AA737-800 From , joined Dec 1969, posts, RR: Posted (13 years 11 months 3 days 4 hours ago) and read 6072 times:
Currently, my flight lessons are in a Cessna 152 at a controlled airport. A friend of mine has offered flight lessons for slightly cheaper in a 172 (2 dollars per Tach hour), but at a significantly less convenient airport that is not controlled. I don't really care about controlled vs. uncontrolled, but would like to know if there is a significant difference between the two aircraft from a pilots standpoint. I really would like your opinion as a pilot as to what is the better plane to train in. Thanks!
Fr8tdog From United States of America, joined Feb 2000, 120 posts, RR: 0
Reply 1, posted (13 years 11 months 3 days 3 hours ago) and read 5940 times:
Personally I would look an convenince first then price unless its signifigent difference.
The differences that you are going to experience are
the 172 has a larger HP engine and will have better performance, but it is also a little heavier on the controls ( you will notice) however it is a little more stable while in flight than the 152's. I had students after their solo that switched to the 172 and enjoyed the spaciousness (if you will) compared to the 152.
Personally I dont think that there is anything wrong with going with either one for flight training.
Mostly it will be your PERSONAL choice and preference thats going to matter.
However I do not recommend changing airplanes just prior to your solo or check ride. I found that it tended to take longer to reach profficiency right prior to both of those items..... Paul former CFII MEI AGI now airline pilot
MD-90 From United States of America, joined Jan 2000, 8502 posts, RR: 12
Reply 2, posted (13 years 11 months 1 day 22 hours ago) and read 5896 times:
Since I'm fairly tall and well built (6' and 200 lbs.), I like the 172's extra room and more power much better. I pay $49 an hour for a 172, or I could pay $44 for the 152. Both are with an instructor. I rent the 172, and I consider it money well spent. It doesn't have such an anemic rate of climb on these hot, humid Alabama days. Plus I'm not so crammed in with my instructor and my knees don't almost touch the instrument panel either.

• WHAT YOU WILL DO:
[A] In the forum thread comparing the Cessna 152 and 172, how much does MD-90 pay per hour to fly a 172 with an instructor?
[B] Render this sentence from the forum thread comparing the Cessna 152 and 172 in Spanish: "I rent the 172, and I consider it money well spent."
[C] Continue the forum thread comparing the Cessna 152 and 172 from the point where it stops.

• DATA SEGMENT:
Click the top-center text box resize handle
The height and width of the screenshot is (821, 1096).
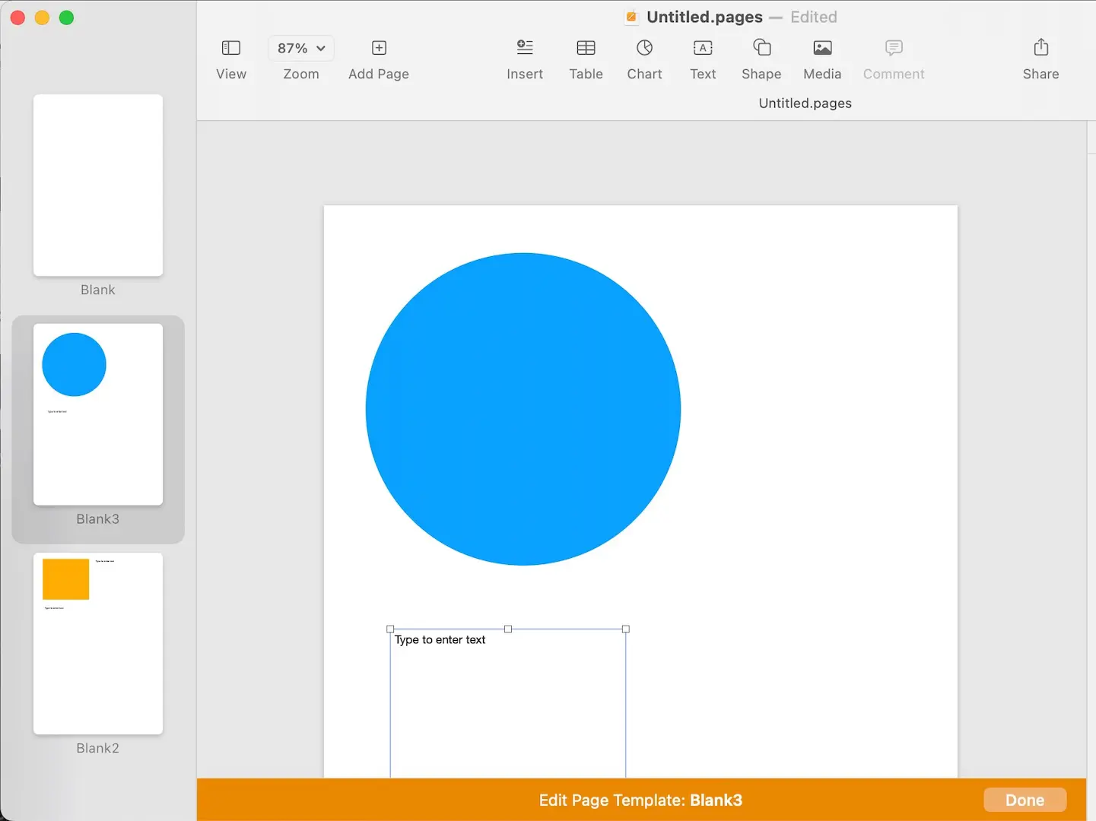[508, 629]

• SOLVED PROBLEMS:
[A] $49 an hour

[B] Alquilo el 172 y considero que es dinero bien gastado.

[C]
PT-BRA From , joined Dec 1969, posts, RR:
Reply 3, posted (13 years 10 months 3 weeks 4 days 8 hours ago) and read 5837 times:
I have 50 hours on each airplane and i like the 172 better, because of stability in the air and space inside. I also did my private in a 152 in controlled airpace and if i had to give you an opinion I would tell you to finish your training on the 152 and then you can get a check out on the 172 that same day. If you change airplanes in the middle of your training you will feel the difference and you will probably have to spend extra money just getting used to the 172. Besides i would never live a controlled airpace for a non-controlled.
Hope it helped
Greeneyes53787 From United States of America, joined Aug 2000, 844 posts, RR: 0
Reply 4, posted (13 years 10 months 3 weeks 2 days 19 hours ago) and read 5816 times:
I think a 152 is a better aircraft to learn on. For an up and climbing pilot the lighter controls of the 152 are less distracting than the 172. My training was in alternating 152s and 172s because of the club members' needs. However, I spent most time in the 152 (by choice).
My 152 was unable to reach its designed altitude because it did not carry enough fuel. I suppose on colder days she might have done it.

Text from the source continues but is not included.